■ Problem requirements ■
Can you copy out, word for word, the lines between the one holding "You are a GUI" and the one holding "pyautogui.click(x=703, y=699)", inclusive, leaving the pictures out?
:: Supplied records ::
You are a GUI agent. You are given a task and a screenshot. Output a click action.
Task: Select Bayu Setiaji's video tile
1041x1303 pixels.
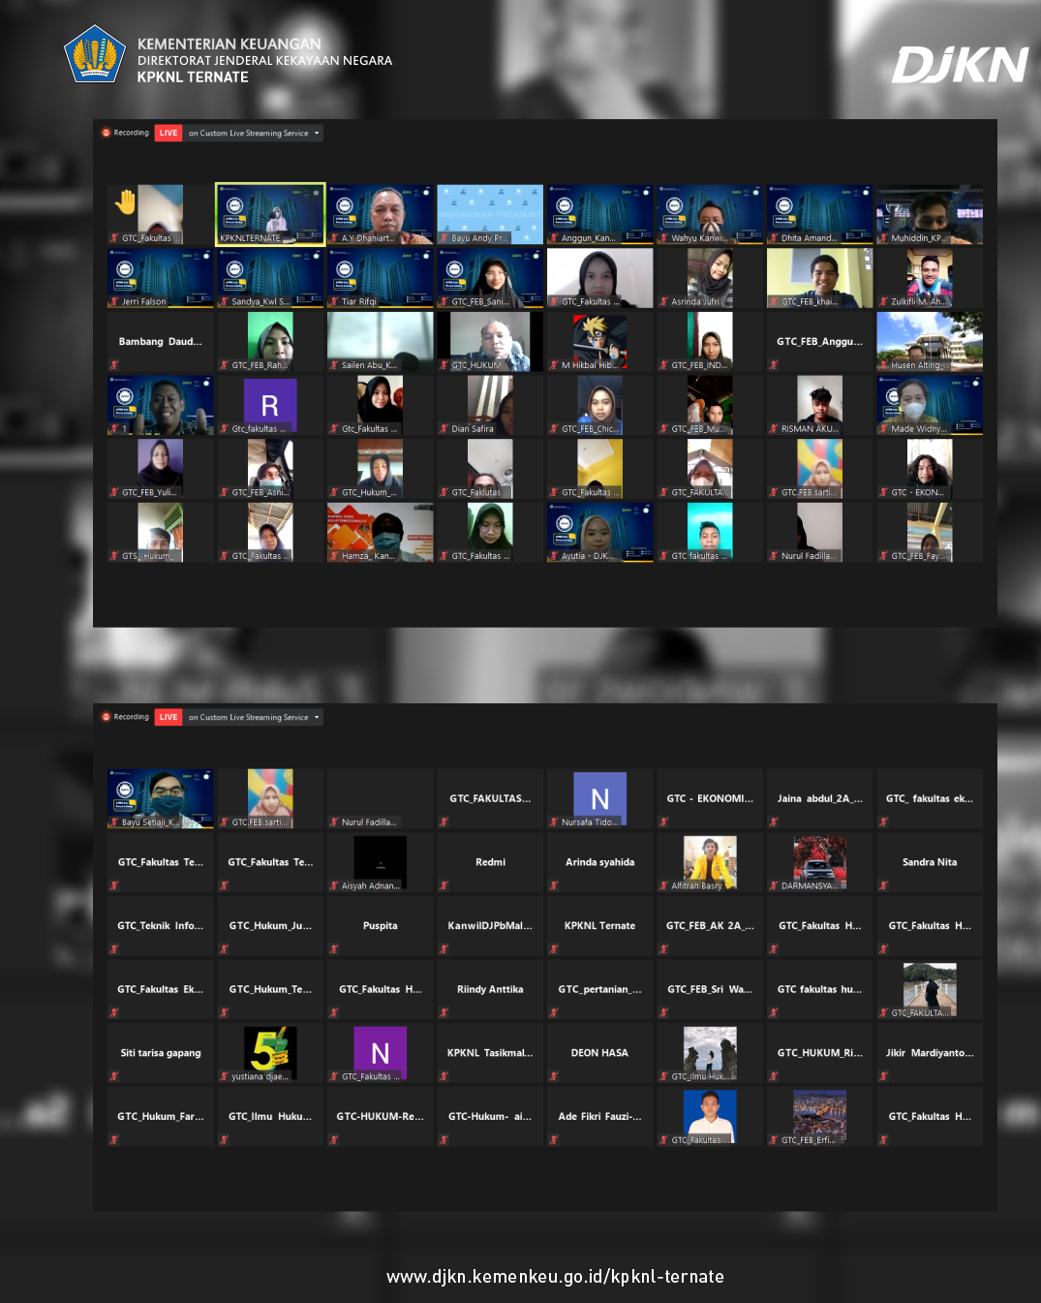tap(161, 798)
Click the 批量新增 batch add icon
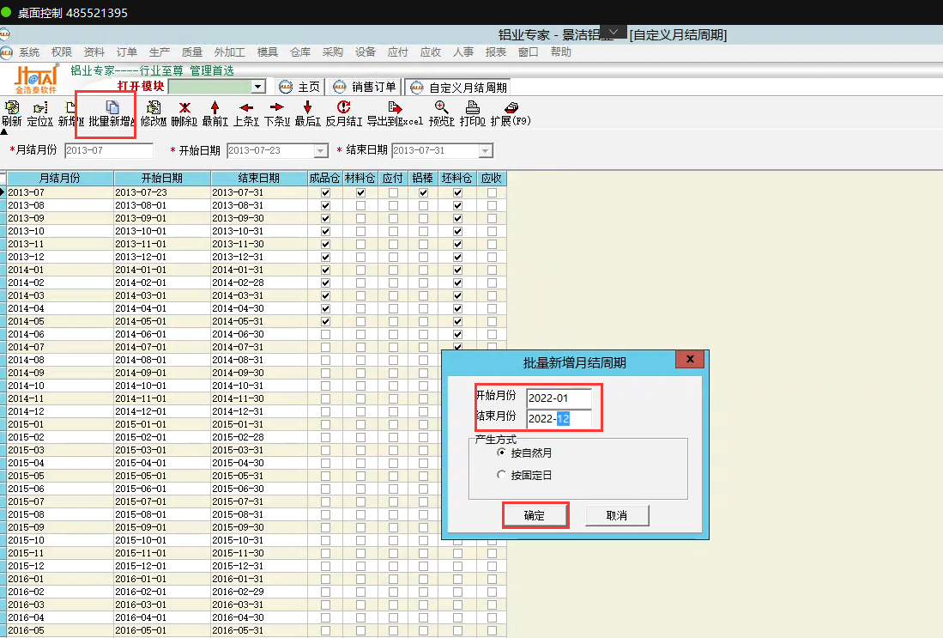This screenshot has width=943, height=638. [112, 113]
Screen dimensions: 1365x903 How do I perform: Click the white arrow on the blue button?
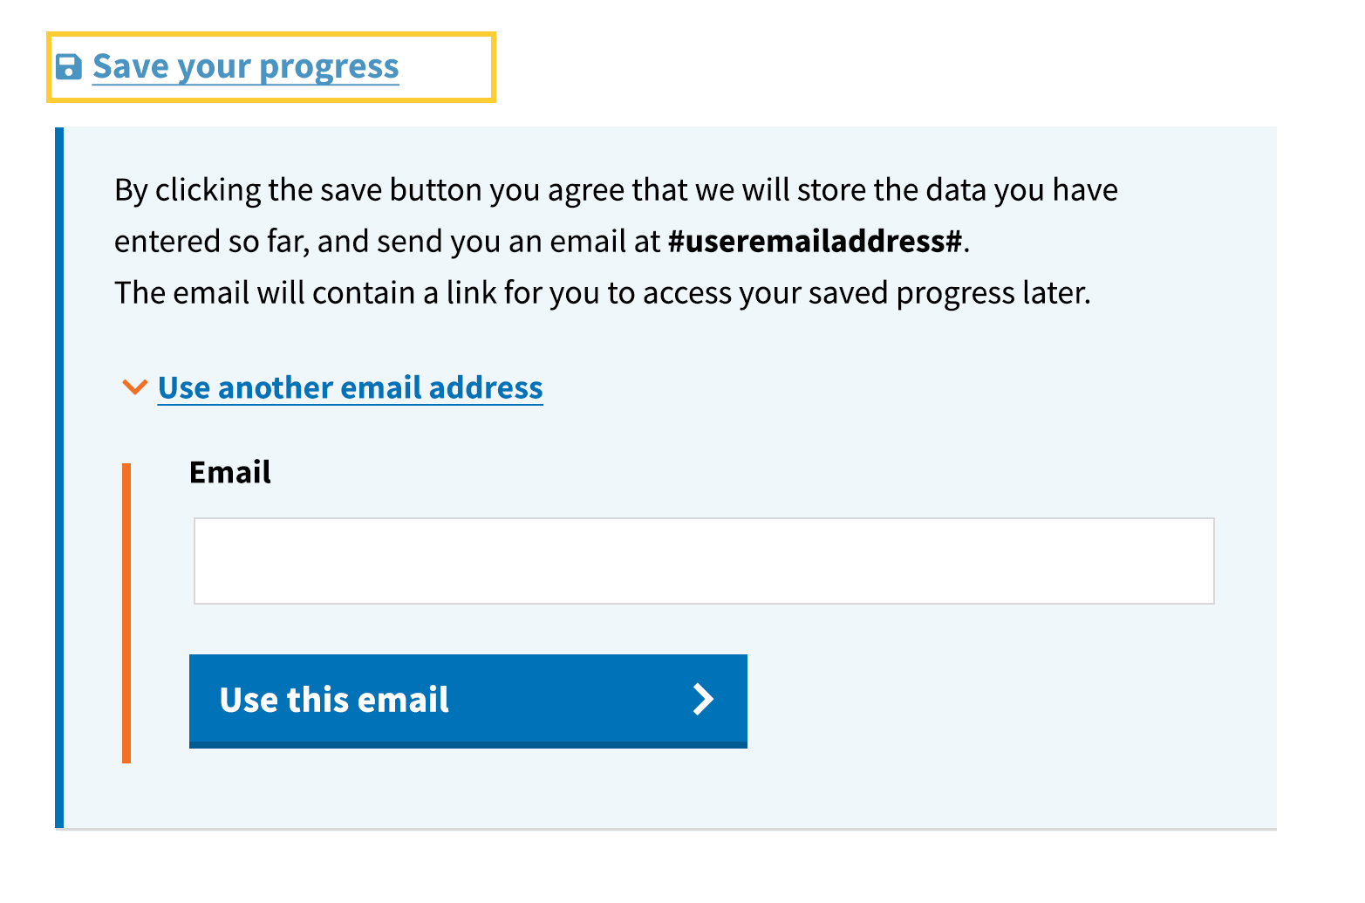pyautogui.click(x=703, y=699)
:::
:: Supplied records ::
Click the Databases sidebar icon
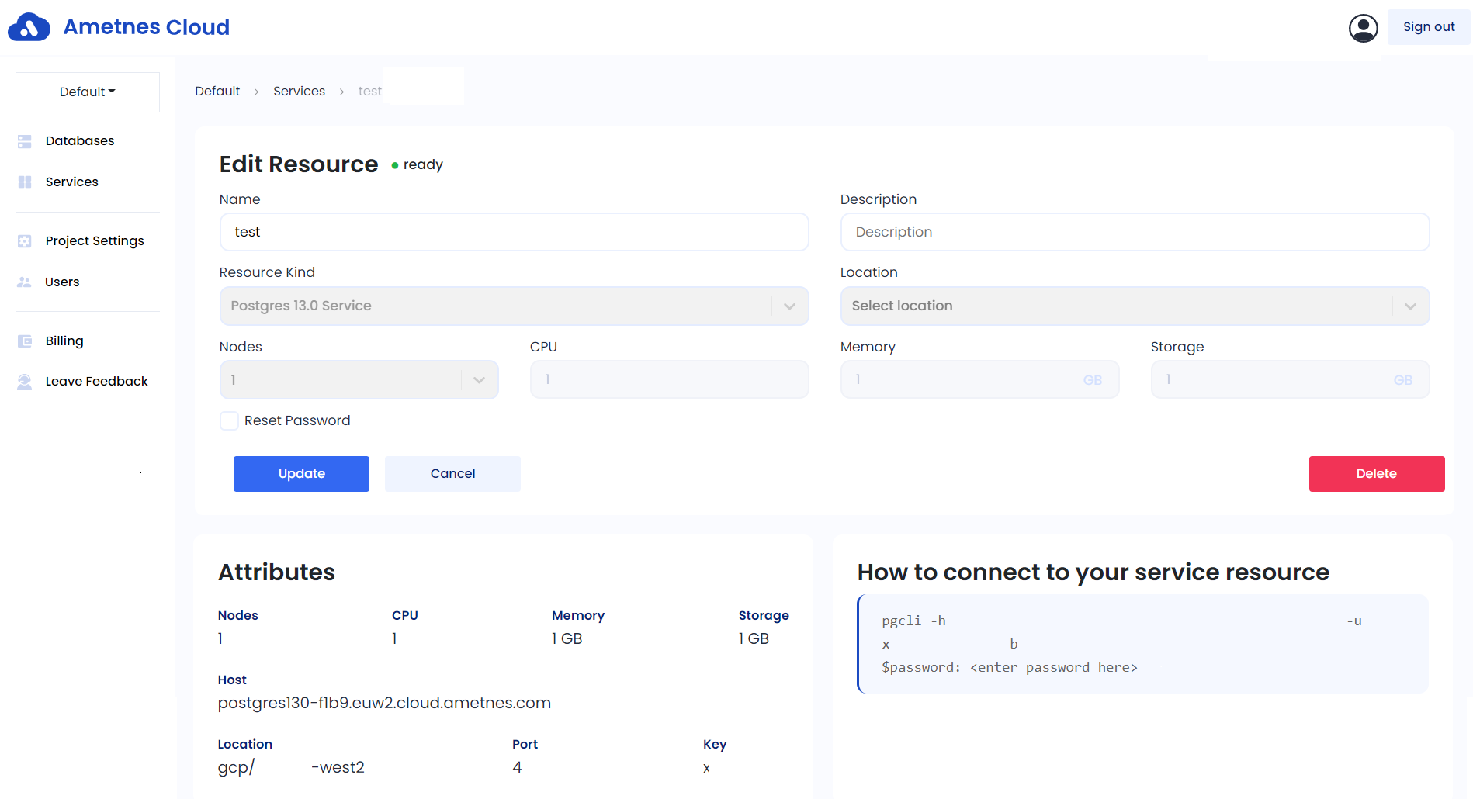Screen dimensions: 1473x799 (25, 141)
:::
:: Supplied records ::
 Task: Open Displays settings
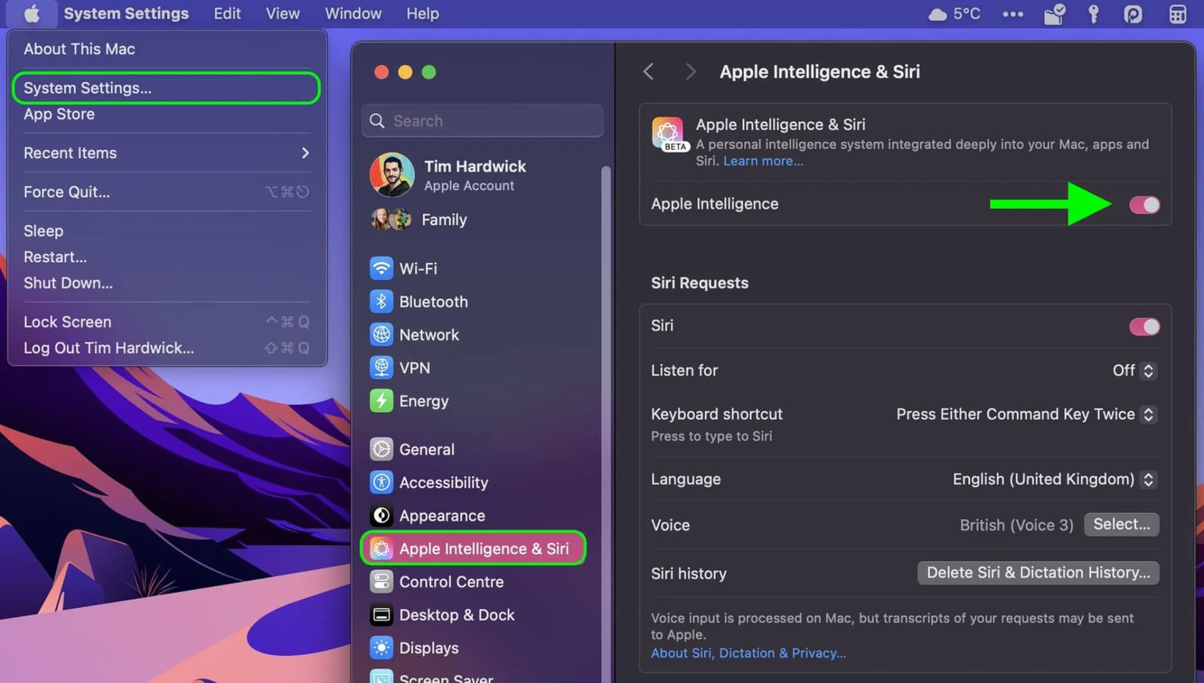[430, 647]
:::
■ Correct output ■
You are a GUI agent. You are given a task and a screenshot. Output a click action.
Task: Select Bayu Setiaji's video tile
1041x1303 pixels.
tap(161, 798)
Click the 批量新增 batch add icon
This screenshot has width=943, height=638. [112, 113]
Screen dimensions: 1365x903 How do I perform: Click the white arrow on the blue button?
pyautogui.click(x=703, y=699)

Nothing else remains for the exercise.